We need one more piece of notation. H is our conclusion or hypothesis. Saying “H” is shorthand for “H is true”. We need a way to say “H is false.” How about “~H”? Eh, not perfect, kinda ugly, but it’s common enough. Thus, Pr(H | K) + Pr(~H | K) = 1, right?
Swinburne (modified) says a P-probability argument makes its conclusion more probable than not. That means,
Pr( H | E & K ) > 1/2
and the inequality is strict. This implies that a “good” P-probability argument starts with Pr( H | K ) <= 1/2. In other words, adding evidence E pushes us from “maybe not” into the realm of “maybe so.” The example we used above is a good P-probability argument.
Swinburne (modified) says a C-probability argument raises the probability of its conclusion. That means
Pr( H | E & K ) > Pr( H | K )
where again the inequality is strict. A C-probability argument is thus weaker than a P-one, because it could be that
1/2 > Pr( H | E & K ) > Pr( H | K ).
A C-probability argument can sometimes be a P-probability argument, but only when Pr( H | E & K ) > 1/2. Our example is also a good C-probability argument.

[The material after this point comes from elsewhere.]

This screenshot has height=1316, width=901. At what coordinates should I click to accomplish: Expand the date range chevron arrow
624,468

Point of both these (unnecessary?) complications is to examine arguments which increase the probability of H after adding evidence E. When does that happen? Look again at Reverend Bayes, rearranged:
Pr( H | E & K ) / Pr( H | K ) = Pr( E | H & K ) / Pr( E | K ).
Pr( H | E & K ) > Pr( H | K ),
Pr( H | E & K ) / Pr( H | K ) > 1,
Pr( E | H & K ) / Pr( E | K ) > 1.
In other words, Pr( H | E & K ) > Pr( H | K ) when the evidence (or premise) E becomes more likely if we assume H is true. And this is true for both P-probability and C-probability arguments. We already saw that this was true for our example.

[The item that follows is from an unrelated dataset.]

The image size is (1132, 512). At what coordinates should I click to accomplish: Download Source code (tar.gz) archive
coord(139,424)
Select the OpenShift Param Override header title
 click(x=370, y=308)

There is one more result to be had. It isn’t as easy to get to. Ready?
Two rules of probability let us write:
Pr(E | K) = Pr(E & H | K) + Pr(E & ~H | K) [total probability]
Pr(E & H | K) = Pr(E | H & K) * Pr(H | K); [conditional prob.]

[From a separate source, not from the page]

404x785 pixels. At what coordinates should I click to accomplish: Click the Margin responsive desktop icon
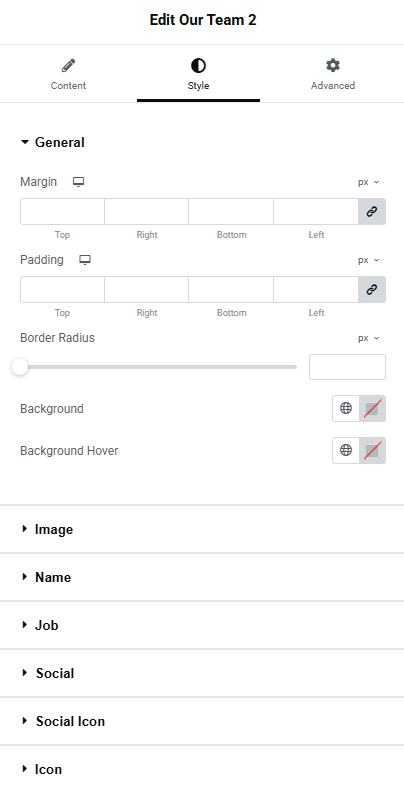pyautogui.click(x=78, y=182)
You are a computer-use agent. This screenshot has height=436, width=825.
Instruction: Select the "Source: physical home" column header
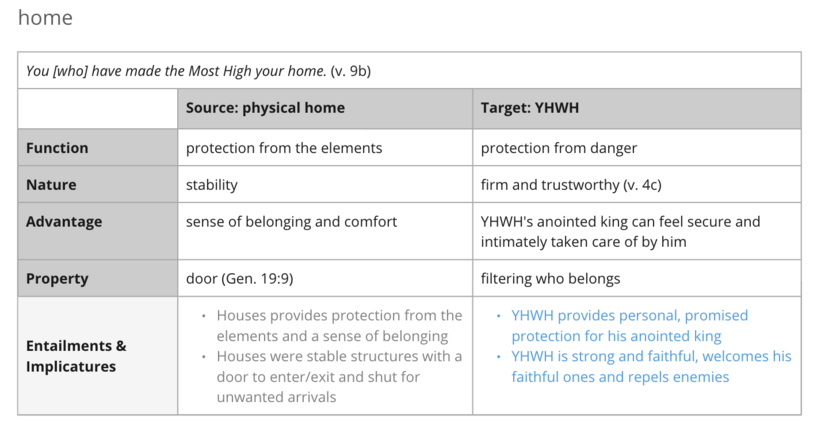(265, 108)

Pr(E & ~H | K) = Pr(E | ~H & K) * Pr(~H | K).
We already proved that if H is more probable after knowing E that Pr( E | H & K ) / Pr( E | K ) > 1. Thus substituting for Pr(E | K) and multiplying both sides by this substitution, we have
Pr( E | H & K ) > Pr(E | H & K) * Pr(H | K) + Pr(E | ~H & K) * Pr(~H | K).
Pr( E | H & K ) – Pr(E | H & K) * Pr(H | K) > Pr(E | ~H & K) * Pr(~H | K).
Gathering terms and because (1 – Pr(H | K)) = Pr(~H | K) we conclude
Pr( E | H & K ) > Pr(E | ~H & K),
and that this must hold when the probability of H increases when adding E. In other words, the probability that E is true given we assume H is true is larger than the probability E is true given we assume H is false. In other, other words, the probability the evidence is true is larger assuming H true than assuming H false. For our example this says it is more likely a tricky magician exists if we see a ‘head’ than if we do not see it, which I hope makes sense.
There is no conclusion yet, except for these mathematical consequences (well known to readers of Jaynes, for example). We’ll have to return to these results when we look at Swinburne’s implementation of them. But not today.
There is no understanding without doing, which should be the only reason for homework. Your task: propose a K, H, and one or more E such that the probability of H increases on E. Bonus points for non-quantifiable K, H, and E (let him that readeth understand).